> _GOAL OF THE EXERCISE_: In the listing that follows, how many lines have the word "will" in them? Give only the number.
══ DATA RECORDS ══
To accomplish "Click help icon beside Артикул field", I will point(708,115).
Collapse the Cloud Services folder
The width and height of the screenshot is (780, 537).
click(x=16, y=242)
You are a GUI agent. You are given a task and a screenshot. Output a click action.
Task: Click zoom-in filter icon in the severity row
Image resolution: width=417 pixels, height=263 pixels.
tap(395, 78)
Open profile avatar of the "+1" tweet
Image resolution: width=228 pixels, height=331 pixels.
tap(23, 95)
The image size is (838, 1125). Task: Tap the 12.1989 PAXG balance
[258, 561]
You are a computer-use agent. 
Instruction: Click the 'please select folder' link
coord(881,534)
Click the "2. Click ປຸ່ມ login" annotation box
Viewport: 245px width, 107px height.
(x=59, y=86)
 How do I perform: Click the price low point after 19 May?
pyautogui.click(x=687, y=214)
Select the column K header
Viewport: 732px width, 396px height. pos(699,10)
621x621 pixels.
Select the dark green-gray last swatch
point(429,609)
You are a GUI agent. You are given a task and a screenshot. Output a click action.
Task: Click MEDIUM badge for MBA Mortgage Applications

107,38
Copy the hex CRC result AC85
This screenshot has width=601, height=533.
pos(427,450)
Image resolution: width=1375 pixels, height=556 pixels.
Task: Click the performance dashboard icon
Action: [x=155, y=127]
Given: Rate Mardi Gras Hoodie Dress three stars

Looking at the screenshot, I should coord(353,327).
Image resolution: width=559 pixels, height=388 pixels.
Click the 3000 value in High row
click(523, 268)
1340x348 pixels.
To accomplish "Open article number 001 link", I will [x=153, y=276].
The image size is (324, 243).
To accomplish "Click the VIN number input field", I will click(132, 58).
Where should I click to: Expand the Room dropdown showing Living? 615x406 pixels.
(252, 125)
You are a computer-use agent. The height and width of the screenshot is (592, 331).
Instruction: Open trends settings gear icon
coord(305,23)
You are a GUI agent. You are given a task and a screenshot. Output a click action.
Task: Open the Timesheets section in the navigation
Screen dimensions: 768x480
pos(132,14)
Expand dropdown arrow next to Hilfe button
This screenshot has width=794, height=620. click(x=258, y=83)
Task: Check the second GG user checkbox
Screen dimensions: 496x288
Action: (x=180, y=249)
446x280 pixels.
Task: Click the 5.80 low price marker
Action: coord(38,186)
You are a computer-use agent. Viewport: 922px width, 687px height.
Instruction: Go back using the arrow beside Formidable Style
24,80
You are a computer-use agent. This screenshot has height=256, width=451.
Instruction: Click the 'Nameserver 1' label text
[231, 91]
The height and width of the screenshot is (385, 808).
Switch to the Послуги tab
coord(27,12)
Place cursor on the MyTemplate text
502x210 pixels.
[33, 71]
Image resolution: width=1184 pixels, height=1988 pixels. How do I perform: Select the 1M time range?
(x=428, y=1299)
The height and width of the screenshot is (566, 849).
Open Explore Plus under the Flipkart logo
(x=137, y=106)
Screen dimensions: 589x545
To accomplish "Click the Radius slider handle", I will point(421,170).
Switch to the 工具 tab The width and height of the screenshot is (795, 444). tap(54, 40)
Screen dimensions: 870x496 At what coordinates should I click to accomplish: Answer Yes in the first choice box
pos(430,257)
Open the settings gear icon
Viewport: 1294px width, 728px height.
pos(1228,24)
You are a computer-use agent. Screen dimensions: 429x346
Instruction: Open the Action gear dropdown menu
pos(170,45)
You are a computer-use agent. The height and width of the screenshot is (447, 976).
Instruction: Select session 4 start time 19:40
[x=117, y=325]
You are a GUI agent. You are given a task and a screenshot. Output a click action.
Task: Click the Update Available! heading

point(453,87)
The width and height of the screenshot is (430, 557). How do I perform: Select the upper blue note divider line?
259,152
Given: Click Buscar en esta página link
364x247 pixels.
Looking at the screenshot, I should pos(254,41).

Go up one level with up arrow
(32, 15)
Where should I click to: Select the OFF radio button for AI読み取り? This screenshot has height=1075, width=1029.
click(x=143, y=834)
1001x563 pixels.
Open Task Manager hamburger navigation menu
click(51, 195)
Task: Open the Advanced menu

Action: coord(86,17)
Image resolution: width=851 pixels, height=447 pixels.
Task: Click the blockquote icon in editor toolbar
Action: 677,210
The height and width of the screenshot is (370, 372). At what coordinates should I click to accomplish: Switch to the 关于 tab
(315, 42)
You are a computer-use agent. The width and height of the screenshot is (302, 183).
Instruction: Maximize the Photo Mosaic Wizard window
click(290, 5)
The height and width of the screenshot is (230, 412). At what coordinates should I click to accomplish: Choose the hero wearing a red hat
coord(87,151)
═══
> _RESPONSE_: 4